Understanding Fiserv, Inc.’s Revenue Streams

Fiserv, Inc. has a diversified revenue model with multiple streams contributing significantly to its overall financial performance. The primary revenue sources include processing and services, product sales, and revenue from various business segments.

Breakdown of Primary Revenue Sources

The total revenue for the first nine months of 2024 reached $15,205 million, representing an increase from $14,176 million in the same period of 2023. The revenue breakdown is as follows:

Revenue Source 2024 (in millions) 2023 (in millions) Year-over-Year Growth (in millions) Percentage Growth
Processing and Services $12,377 $11,605 $772 7%
Product $2,828 $2,571 $257 10%
Total Revenue $15,205 $14,176 $1,029 7%

Year-over-Year Revenue Growth Rate

The year-over-year revenue growth rate has shown a consistent upward trend. For the first nine months of 2024, the total revenue increased by $1,029 million, translating to a 7% growth rate compared to the same period in 2023. The breakdown of revenue growth in the third quarter of 2024 was:

Segment Revenue Growth (in millions) Growth Percentage
Merchant Segment $671 10%
Financial Segment $306 5%
Corporate and Other $52 6%

Contribution of Different Business Segments to Overall Revenue

In the third quarter of 2024, the contributions from various segments were significant, with the Merchant segment leading:

Segment Total Revenue (in millions) Year-over-Year Change (in millions) Growth Percentage
Merchant $2,469 $210 9%
Financial $2,412 $110 5%
Corporate and Other $334 $22 7%

Analysis of Significant Changes in Revenue Streams

In 2024, the Merchant segment benefitted from increased payment volume, particularly in the Small Business sector, which contributed 6% and 8% to revenue growth in the third quarter and first nine months, respectively. The Financial segment also showed strength, with Digital Payments driving 2% and 3% of growth in the respective periods, aided by an increase in transaction volumes, including Zelle® transactions.

Overall, the company experienced a favorable revenue mix, with processing and services remaining the dominant revenue source, accounting for 81.4% of total revenue in the first nine months of 2024.

Additionally, the Corporate and Other segment's revenue increased due to higher postage revenue, reflecting the company's ability to adapt and grow across various services.

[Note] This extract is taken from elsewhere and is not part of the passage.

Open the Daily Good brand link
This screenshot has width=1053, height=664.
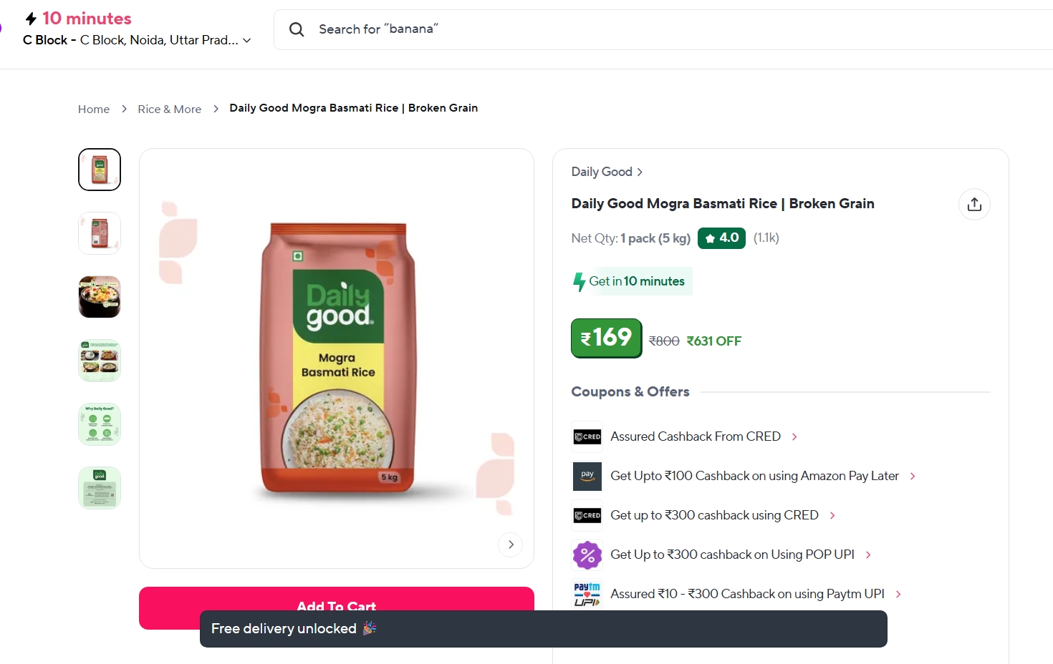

A Deep Dive into Fiserv, Inc. (FISV) Profitability

A Deep Dive into Fiserv, Inc.'s Profitability

Gross Profit Margin: For the three months ended September 30, 2024, the gross profit margin was 30.7%, compared to 30.8% for the same period in 2023. For the nine months ended September 30, 2024, the gross profit margin was 27.7%, up from 25.2% in 2023.

Operating Profit Margin: The operating profit margin for the third quarter of 2024 was 30.7%, slightly down from 30.8% in the third quarter of 2023. The operating margin for the nine months ended September 30, 2024, improved to 27.7% from 25.2% year-over-year.

Net Profit Margin: The net profit margin for the third quarter of 2024 was 10.9%, compared to 19.9% for the same quarter in 2023. For the nine months ended September 30, 2024, the net profit margin was 14.7%, down from 15.8%.

Metric Q3 2024 Q3 2023 Change 9M 2024 9M 2023 Change
Gross Profit Margin 30.7% 30.8% -0.1% 27.7% 25.2% +2.5%
Operating Profit Margin 30.7% 30.8% -0.1% 27.7% 25.2% +2.5%
Net Profit Margin 10.9% 19.9% -9.0% 14.7% 15.8% -1.1%

Trends in Profitability Over Time: The overall trends indicate a mixed performance in profitability metrics. The gross and operating profit margins have shown slight improvements in the nine months ending September 30, 2024, while the net profit margin has decreased significantly in the third quarter compared to the previous year.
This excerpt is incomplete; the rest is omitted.